Write the entries out again exactly; any picture among them gets left out.

Supplied data:
[Start of section]
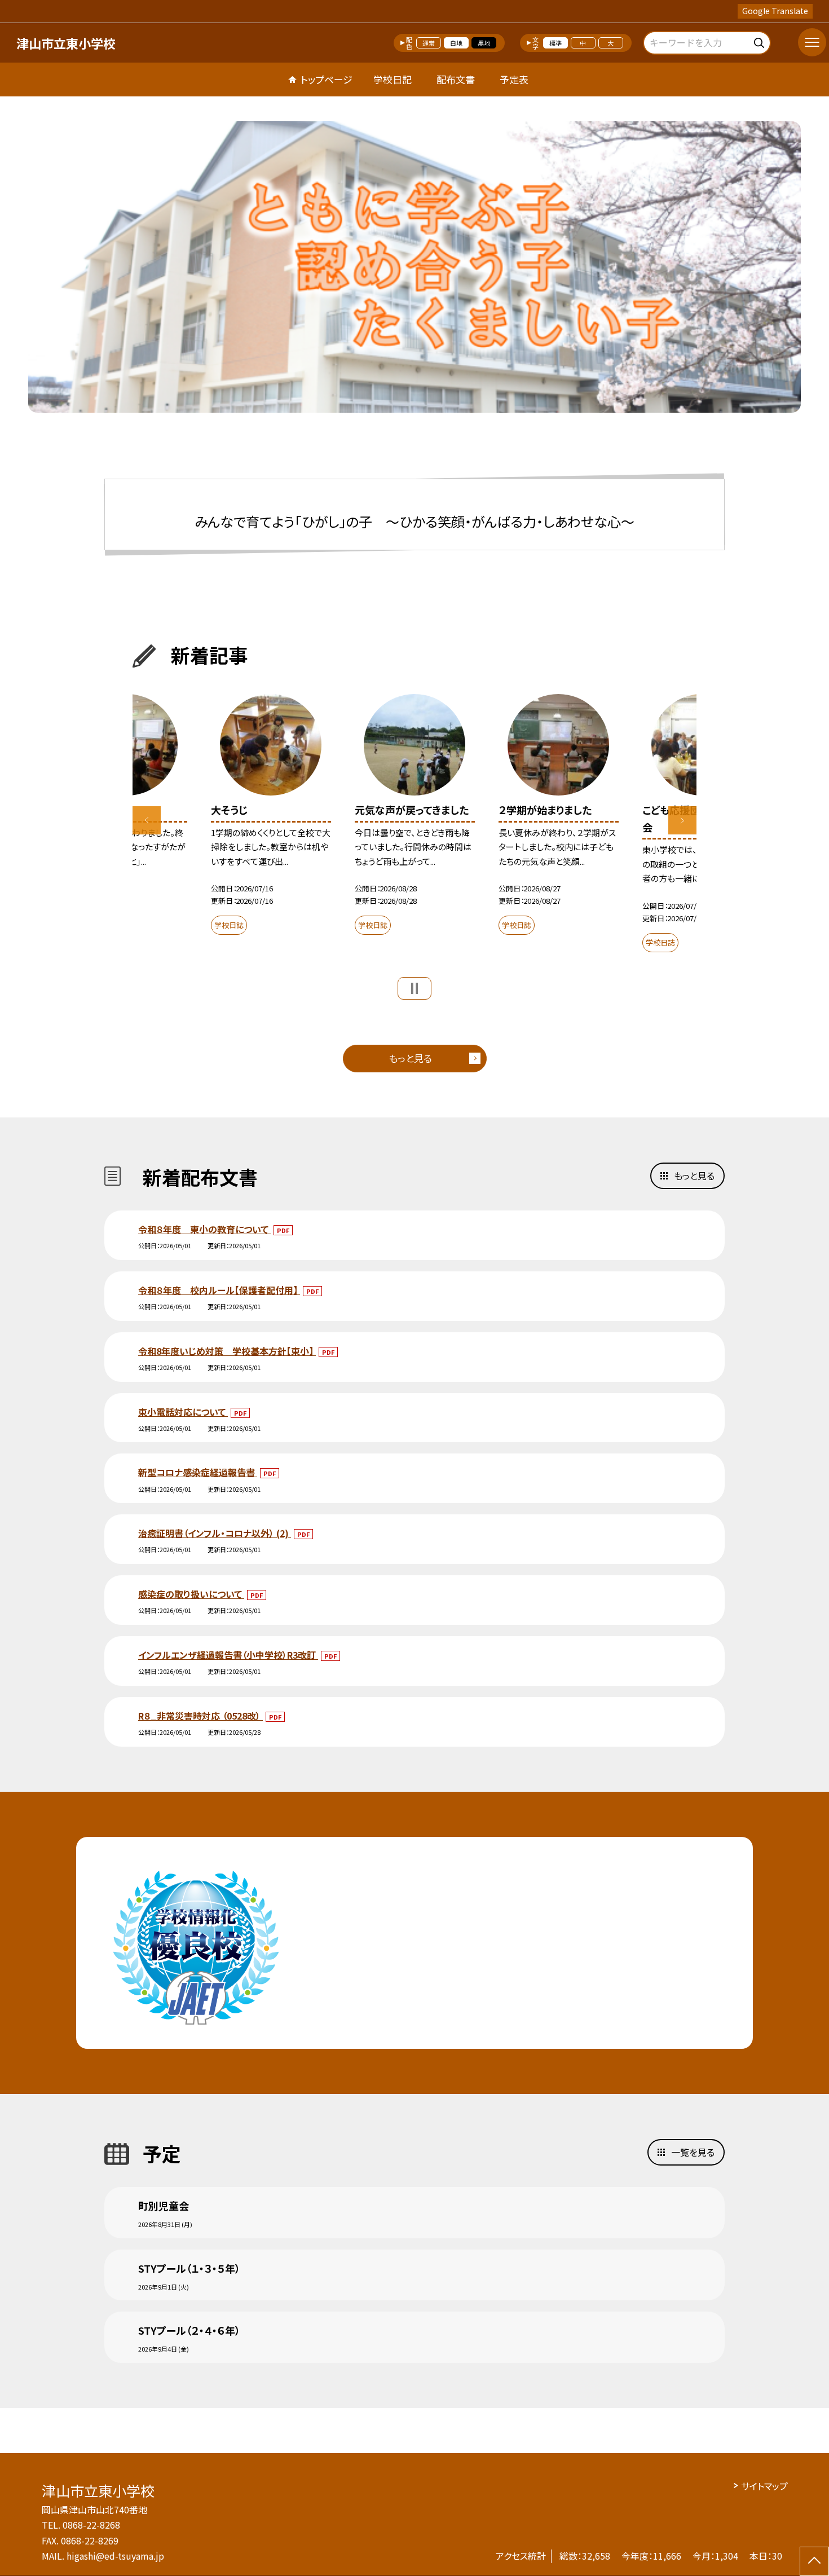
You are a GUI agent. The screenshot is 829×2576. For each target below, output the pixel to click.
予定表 (514, 79)
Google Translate (775, 10)
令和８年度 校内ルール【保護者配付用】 (219, 1290)
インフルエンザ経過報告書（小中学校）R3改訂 (228, 1655)
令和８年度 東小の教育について (204, 1229)
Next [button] (682, 820)
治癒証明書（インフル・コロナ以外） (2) (214, 1533)
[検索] (760, 41)
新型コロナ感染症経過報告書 (197, 1472)
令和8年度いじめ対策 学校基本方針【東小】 (227, 1351)
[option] (414, 267)
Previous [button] (147, 820)
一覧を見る (693, 2152)
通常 (428, 42)
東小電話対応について (183, 1412)
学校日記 (392, 79)
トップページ (326, 79)
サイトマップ (764, 2486)
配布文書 (455, 79)
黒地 (484, 42)
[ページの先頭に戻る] (814, 2561)
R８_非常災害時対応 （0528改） (200, 1715)
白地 (456, 42)
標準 (555, 42)
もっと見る (410, 1058)
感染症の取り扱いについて (191, 1594)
[End of section]
Response for this exercise:
You are a GUI agent. The screenshot is 829×2576. For each target below, output the pixel to click.
予定表 (514, 79)
Google Translate (775, 10)
令和８年度 校内ルール【保護者配付用】 (219, 1290)
インフルエンザ経過報告書（小中学校）R3改訂 (228, 1655)
令和８年度 東小の教育について (204, 1229)
Next [button] (682, 820)
治癒証明書（インフル・コロナ以外） (2) (214, 1533)
[検索] (760, 41)
新型コロナ感染症経過報告書 (197, 1472)
令和8年度いじめ対策 学校基本方針【東小】 (227, 1351)
[option] (414, 267)
Previous [button] (147, 820)
一覧を見る (693, 2152)
通常 (428, 42)
東小電話対応について (183, 1412)
学校日記 (392, 79)
トップページ (326, 79)
サイトマップ (764, 2486)
配布文書 (455, 79)
黒地 (484, 42)
[ページの先頭に戻る] (814, 2561)
R８_非常災害時対応 （0528改） (200, 1715)
白地 (456, 42)
標準 (555, 42)
もっと見る (410, 1058)
感染症の取り扱いについて (191, 1594)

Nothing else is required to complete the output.